***** Records for this exercise

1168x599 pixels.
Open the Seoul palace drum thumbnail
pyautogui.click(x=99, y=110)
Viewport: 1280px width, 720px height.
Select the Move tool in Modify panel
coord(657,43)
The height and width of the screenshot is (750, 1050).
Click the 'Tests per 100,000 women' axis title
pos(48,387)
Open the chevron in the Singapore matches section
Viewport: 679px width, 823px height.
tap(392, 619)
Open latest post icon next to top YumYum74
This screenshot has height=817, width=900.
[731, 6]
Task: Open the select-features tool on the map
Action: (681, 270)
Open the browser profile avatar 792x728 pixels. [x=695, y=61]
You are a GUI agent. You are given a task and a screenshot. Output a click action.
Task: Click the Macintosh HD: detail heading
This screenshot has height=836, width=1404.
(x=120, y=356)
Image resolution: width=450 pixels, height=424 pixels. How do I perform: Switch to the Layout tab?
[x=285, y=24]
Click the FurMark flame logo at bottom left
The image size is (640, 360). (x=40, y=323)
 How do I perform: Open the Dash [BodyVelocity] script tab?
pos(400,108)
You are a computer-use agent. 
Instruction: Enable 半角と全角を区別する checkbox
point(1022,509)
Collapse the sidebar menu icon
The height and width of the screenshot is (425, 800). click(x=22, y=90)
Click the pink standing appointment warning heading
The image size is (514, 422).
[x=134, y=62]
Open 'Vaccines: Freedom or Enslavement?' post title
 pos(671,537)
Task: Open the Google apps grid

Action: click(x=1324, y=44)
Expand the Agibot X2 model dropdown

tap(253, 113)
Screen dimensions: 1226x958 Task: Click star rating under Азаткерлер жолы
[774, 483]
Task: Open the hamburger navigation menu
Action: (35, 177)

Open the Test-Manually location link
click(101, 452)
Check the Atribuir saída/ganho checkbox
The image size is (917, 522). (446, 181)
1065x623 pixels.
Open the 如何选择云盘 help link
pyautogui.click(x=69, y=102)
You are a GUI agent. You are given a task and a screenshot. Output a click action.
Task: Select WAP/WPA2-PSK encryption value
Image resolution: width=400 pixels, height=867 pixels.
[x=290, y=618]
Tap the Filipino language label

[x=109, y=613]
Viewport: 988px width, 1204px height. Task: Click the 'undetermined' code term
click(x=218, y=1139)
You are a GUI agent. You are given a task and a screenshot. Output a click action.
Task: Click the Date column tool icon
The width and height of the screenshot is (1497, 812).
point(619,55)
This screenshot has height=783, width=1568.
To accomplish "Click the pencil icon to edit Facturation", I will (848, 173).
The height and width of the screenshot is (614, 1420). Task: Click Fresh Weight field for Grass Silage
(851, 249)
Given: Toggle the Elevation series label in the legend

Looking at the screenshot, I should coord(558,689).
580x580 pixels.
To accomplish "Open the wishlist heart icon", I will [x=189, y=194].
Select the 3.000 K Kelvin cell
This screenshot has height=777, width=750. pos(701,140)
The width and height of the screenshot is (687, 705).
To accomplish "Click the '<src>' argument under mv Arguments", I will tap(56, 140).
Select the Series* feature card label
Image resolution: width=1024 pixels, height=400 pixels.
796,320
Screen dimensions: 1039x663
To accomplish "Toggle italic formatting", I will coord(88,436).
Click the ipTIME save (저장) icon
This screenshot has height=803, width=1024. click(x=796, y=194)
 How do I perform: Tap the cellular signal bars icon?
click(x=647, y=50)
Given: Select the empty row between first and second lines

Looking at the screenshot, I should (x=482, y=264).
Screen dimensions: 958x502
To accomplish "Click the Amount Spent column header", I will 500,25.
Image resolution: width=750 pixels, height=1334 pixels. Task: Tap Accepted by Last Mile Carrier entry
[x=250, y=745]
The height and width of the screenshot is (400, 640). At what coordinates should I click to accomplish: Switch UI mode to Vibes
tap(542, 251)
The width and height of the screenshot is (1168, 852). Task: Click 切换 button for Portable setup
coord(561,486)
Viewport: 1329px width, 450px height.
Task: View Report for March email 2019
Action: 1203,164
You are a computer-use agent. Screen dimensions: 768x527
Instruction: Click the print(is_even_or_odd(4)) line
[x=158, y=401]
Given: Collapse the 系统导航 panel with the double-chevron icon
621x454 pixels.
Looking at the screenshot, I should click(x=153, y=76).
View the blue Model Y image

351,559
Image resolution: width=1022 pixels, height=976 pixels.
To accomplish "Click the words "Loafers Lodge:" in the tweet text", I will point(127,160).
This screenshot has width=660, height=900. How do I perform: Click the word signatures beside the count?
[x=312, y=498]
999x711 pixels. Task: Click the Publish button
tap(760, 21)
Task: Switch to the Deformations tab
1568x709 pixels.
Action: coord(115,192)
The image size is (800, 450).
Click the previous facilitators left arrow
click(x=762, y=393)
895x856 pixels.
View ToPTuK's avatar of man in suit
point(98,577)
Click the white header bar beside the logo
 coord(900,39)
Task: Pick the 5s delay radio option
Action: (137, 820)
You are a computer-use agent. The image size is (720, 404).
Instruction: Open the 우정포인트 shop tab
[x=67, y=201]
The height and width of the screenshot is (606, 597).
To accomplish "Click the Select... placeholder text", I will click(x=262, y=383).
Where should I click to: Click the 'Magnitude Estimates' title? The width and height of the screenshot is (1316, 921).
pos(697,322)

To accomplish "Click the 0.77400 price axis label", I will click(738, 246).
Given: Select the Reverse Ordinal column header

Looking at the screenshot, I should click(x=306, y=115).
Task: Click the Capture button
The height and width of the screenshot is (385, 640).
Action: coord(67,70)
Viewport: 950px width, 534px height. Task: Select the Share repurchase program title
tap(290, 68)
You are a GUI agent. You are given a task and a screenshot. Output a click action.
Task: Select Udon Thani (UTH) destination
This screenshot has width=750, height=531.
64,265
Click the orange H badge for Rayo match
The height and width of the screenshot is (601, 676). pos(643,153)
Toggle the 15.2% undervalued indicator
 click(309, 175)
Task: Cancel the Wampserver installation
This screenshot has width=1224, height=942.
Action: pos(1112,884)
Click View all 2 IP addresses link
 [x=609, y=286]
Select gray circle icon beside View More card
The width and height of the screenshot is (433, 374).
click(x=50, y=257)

**********

Activity. Above are the entries; repeat their lines exactly, from the first through the one that contains "The height and width of the screenshot is (750, 1050).".

Output below.
1168x599 pixels.
Open the Seoul palace drum thumbnail
pyautogui.click(x=99, y=110)
Viewport: 1280px width, 720px height.
Select the Move tool in Modify panel
coord(657,43)
The height and width of the screenshot is (750, 1050).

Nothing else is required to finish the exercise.